TASK DESCRIPTION:
Reproduce the data below verbatim, from the line containing "You are a computer-use" through the line containing "Action: point(15,92)", both included, and nothing else.

DATA EXTRACT:
— Start —

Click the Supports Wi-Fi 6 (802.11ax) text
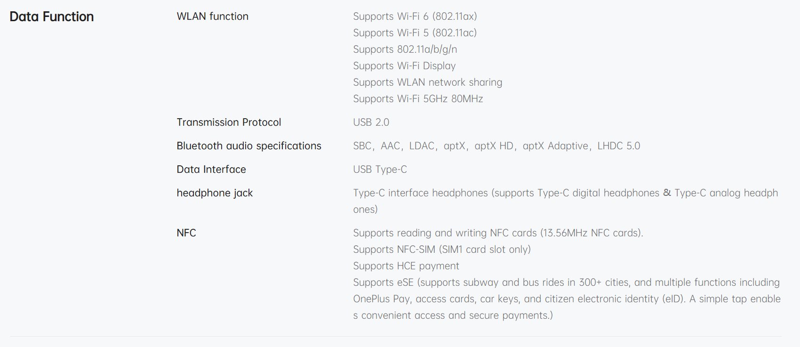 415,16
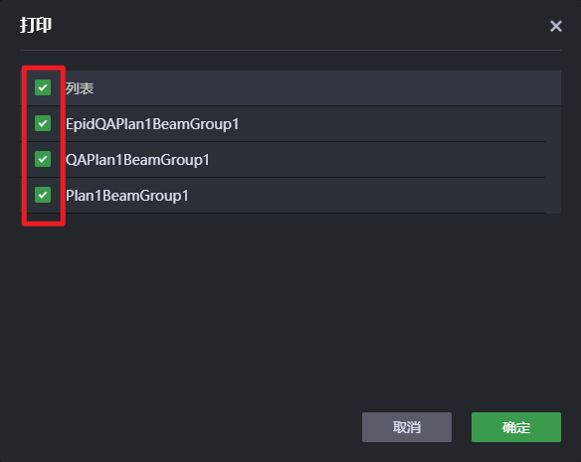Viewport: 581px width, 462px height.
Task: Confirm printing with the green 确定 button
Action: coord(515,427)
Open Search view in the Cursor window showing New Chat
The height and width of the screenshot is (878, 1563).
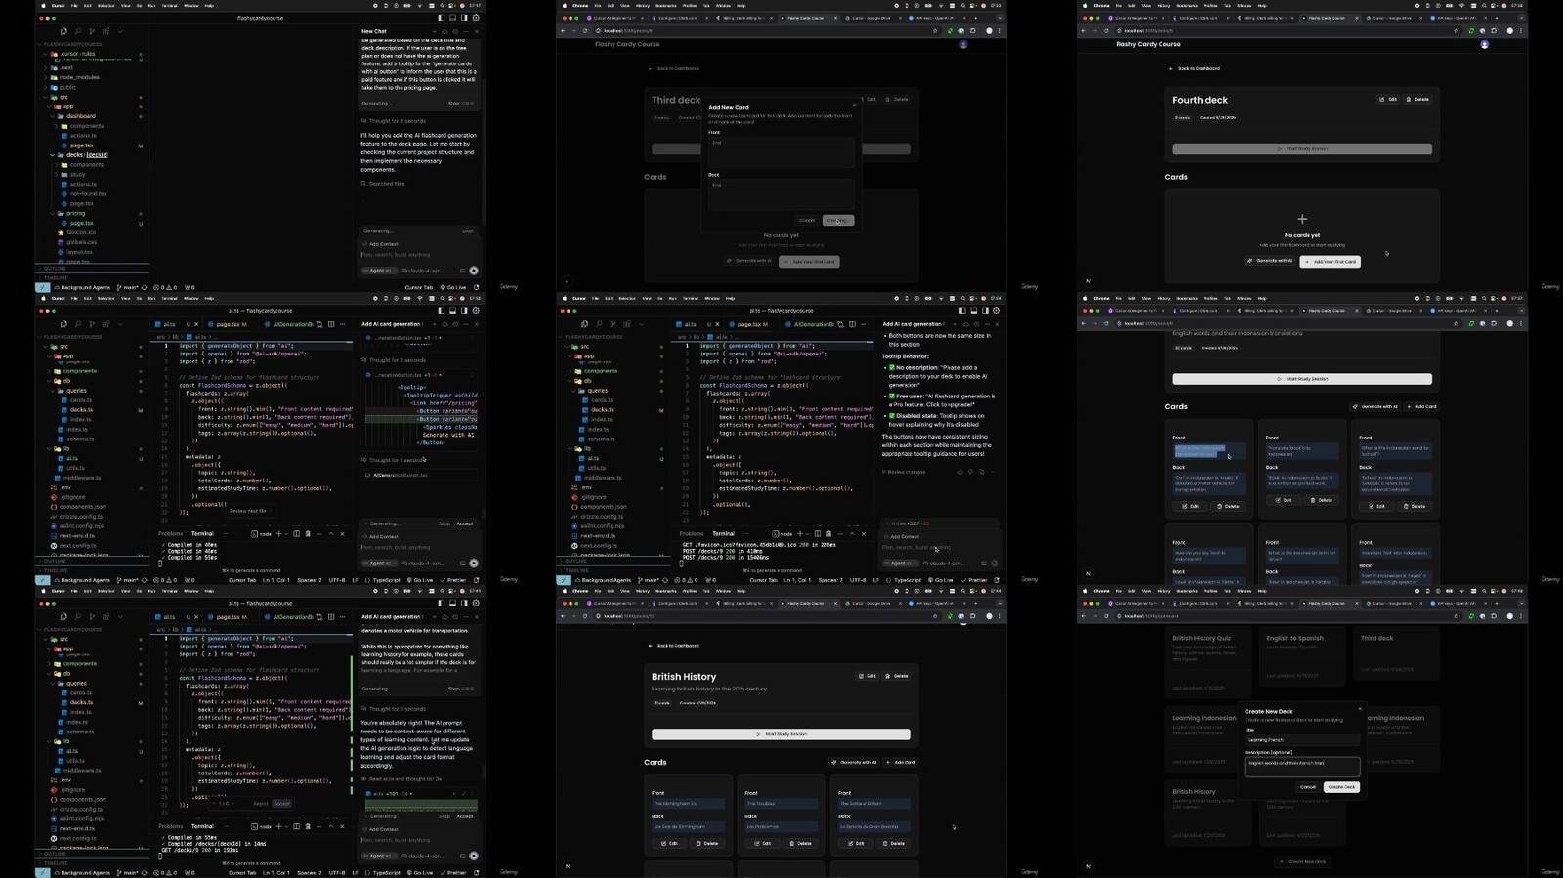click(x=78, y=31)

— End —
— Start —

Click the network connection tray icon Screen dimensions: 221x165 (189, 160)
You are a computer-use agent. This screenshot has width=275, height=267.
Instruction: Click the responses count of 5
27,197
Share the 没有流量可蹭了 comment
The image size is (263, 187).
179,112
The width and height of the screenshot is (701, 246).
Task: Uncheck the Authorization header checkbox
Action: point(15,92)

— End —

FINISHED EXERCISE:
You are a computer-use agent. This screenshot has width=275, height=267.
Instruction: Click the responses count of 5
27,197
Share the 没有流量可蹭了 comment
The image size is (263, 187).
179,112
The width and height of the screenshot is (701, 246).
Task: Uncheck the Authorization header checkbox
Action: point(15,92)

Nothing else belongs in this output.